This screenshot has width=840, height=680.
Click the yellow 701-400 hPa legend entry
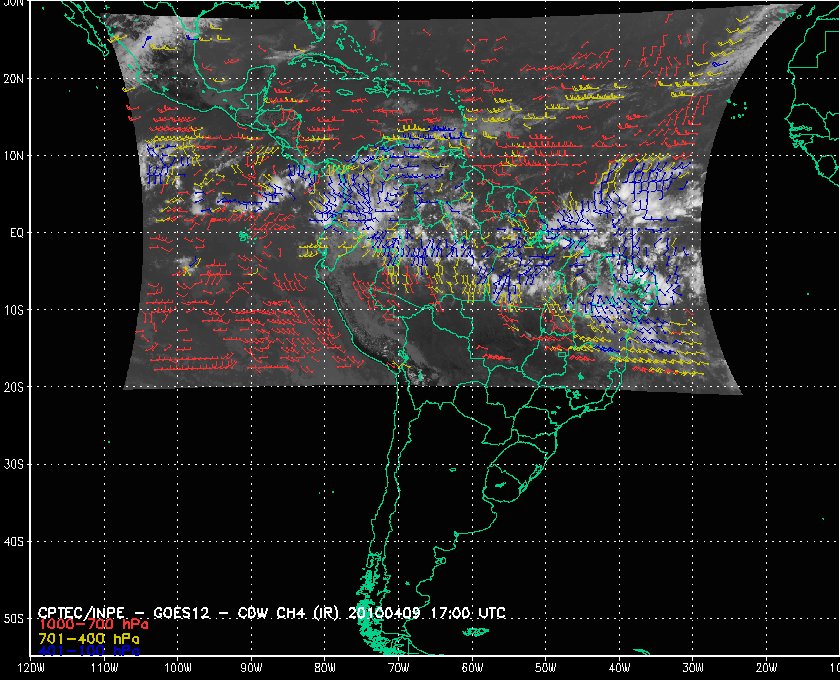click(81, 638)
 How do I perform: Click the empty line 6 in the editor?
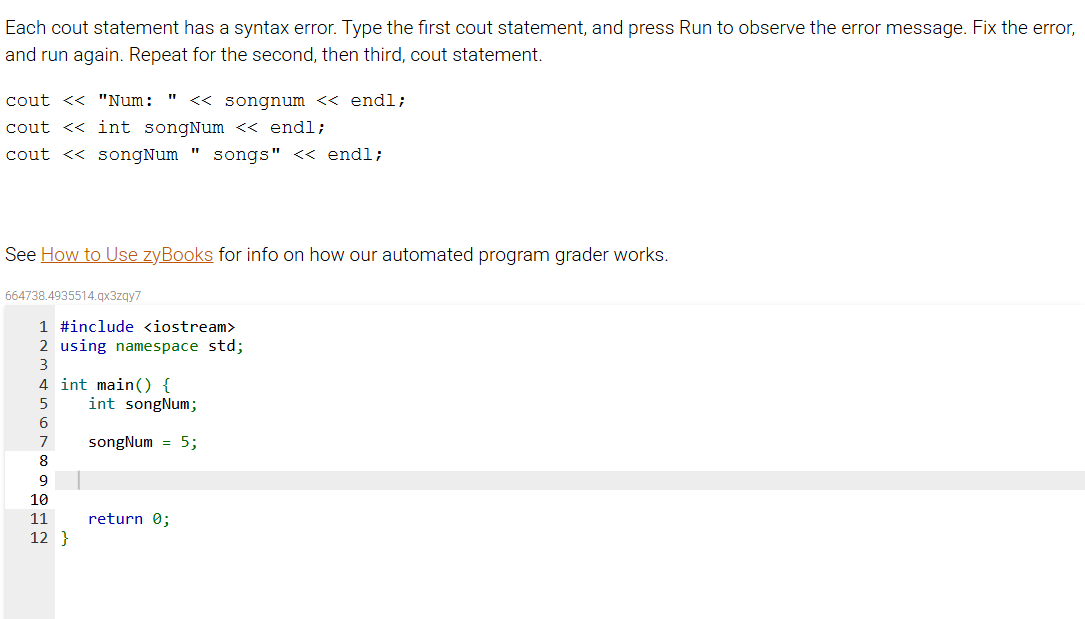click(150, 422)
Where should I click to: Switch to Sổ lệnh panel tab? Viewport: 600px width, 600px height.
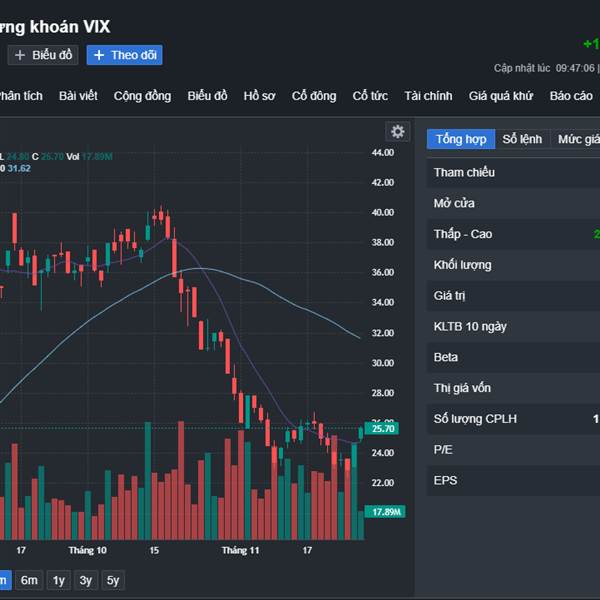(x=522, y=139)
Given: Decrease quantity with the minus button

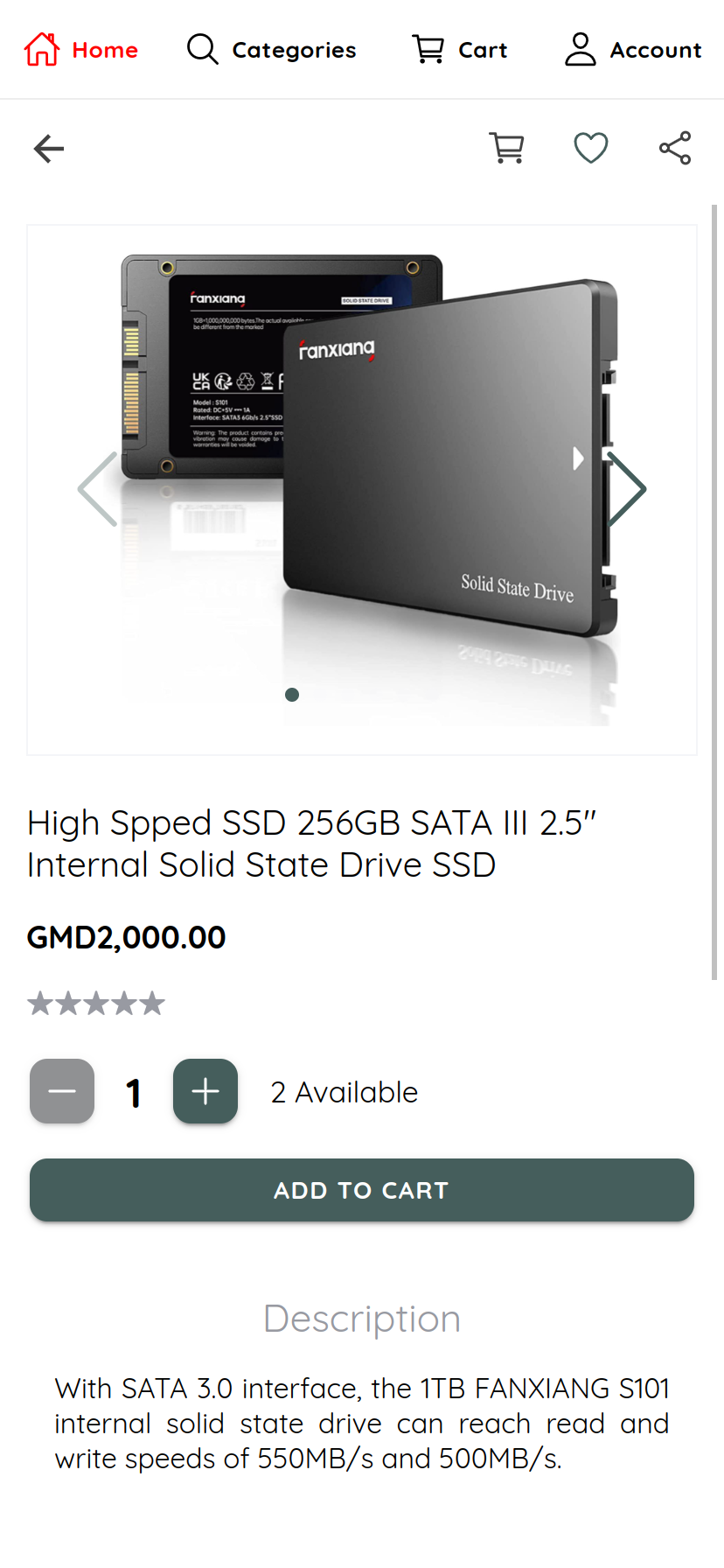Looking at the screenshot, I should 62,1091.
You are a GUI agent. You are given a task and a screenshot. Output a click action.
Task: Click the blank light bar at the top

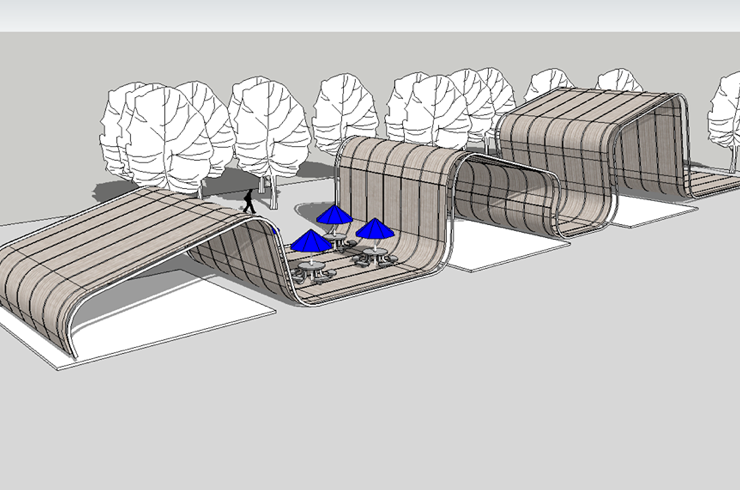[370, 15]
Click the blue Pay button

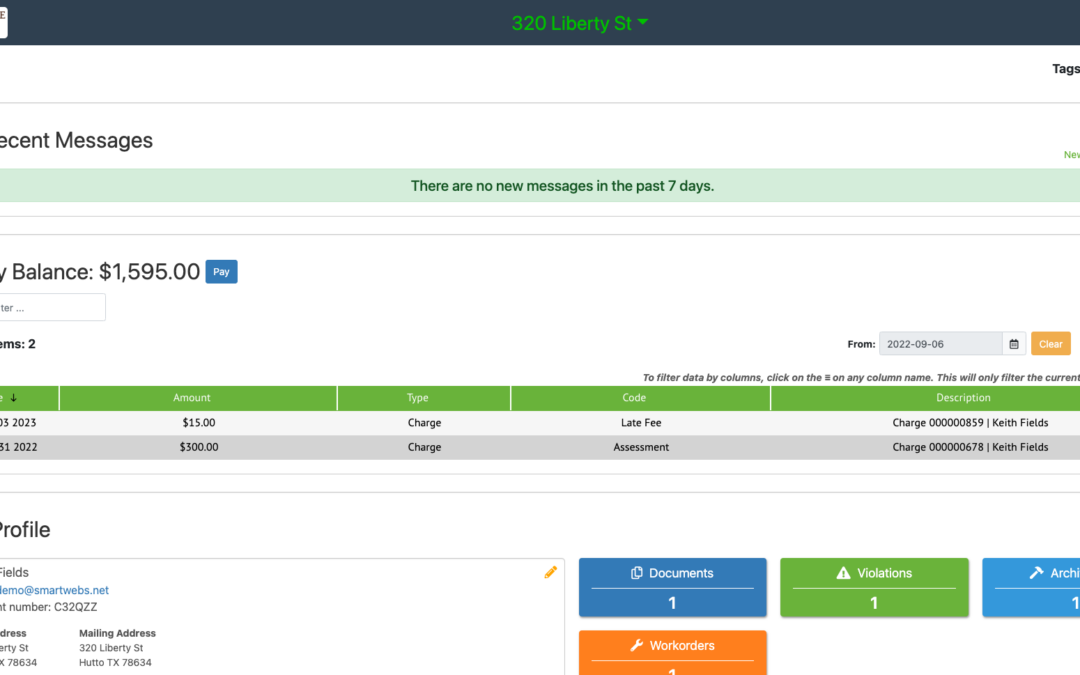[x=221, y=272]
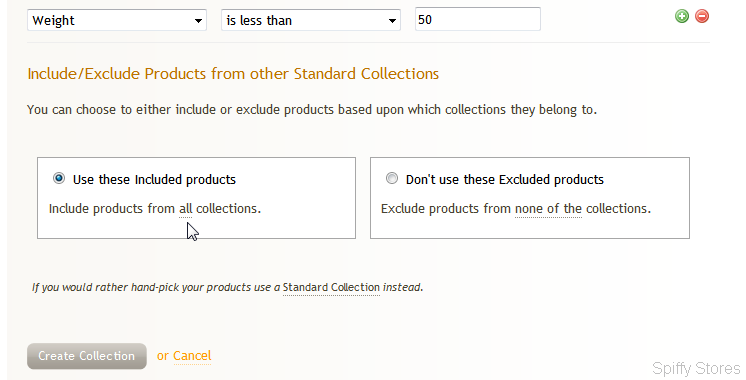746x380 pixels.
Task: Select 'Use these Included products' radio button
Action: tap(59, 178)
——————————
### [REQUIRED WORK]
Word for word, print all of the data; skip the pictures.

### [ANSWER TO THE PROBLEM]
This screenshot has width=840, height=680.
Click the yellow 701-400 hPa legend entry
click(81, 638)
 How do I perform: Click the empty line 6 in the editor?
click(150, 422)
Where should I click to: Switch to Sổ lệnh panel tab? Viewport: 600px width, 600px height.
(x=522, y=139)
Given: Decrease quantity with the minus button

Looking at the screenshot, I should 62,1091.
You are a GUI agent. You are given a task and a screenshot. Output a click action.
Task: Click the blank light bar at the top

[370, 15]
Click the blue Pay button

[x=221, y=272]
746x380 pixels.
Task: Select 'Use these Included products' radio button
Action: tap(59, 178)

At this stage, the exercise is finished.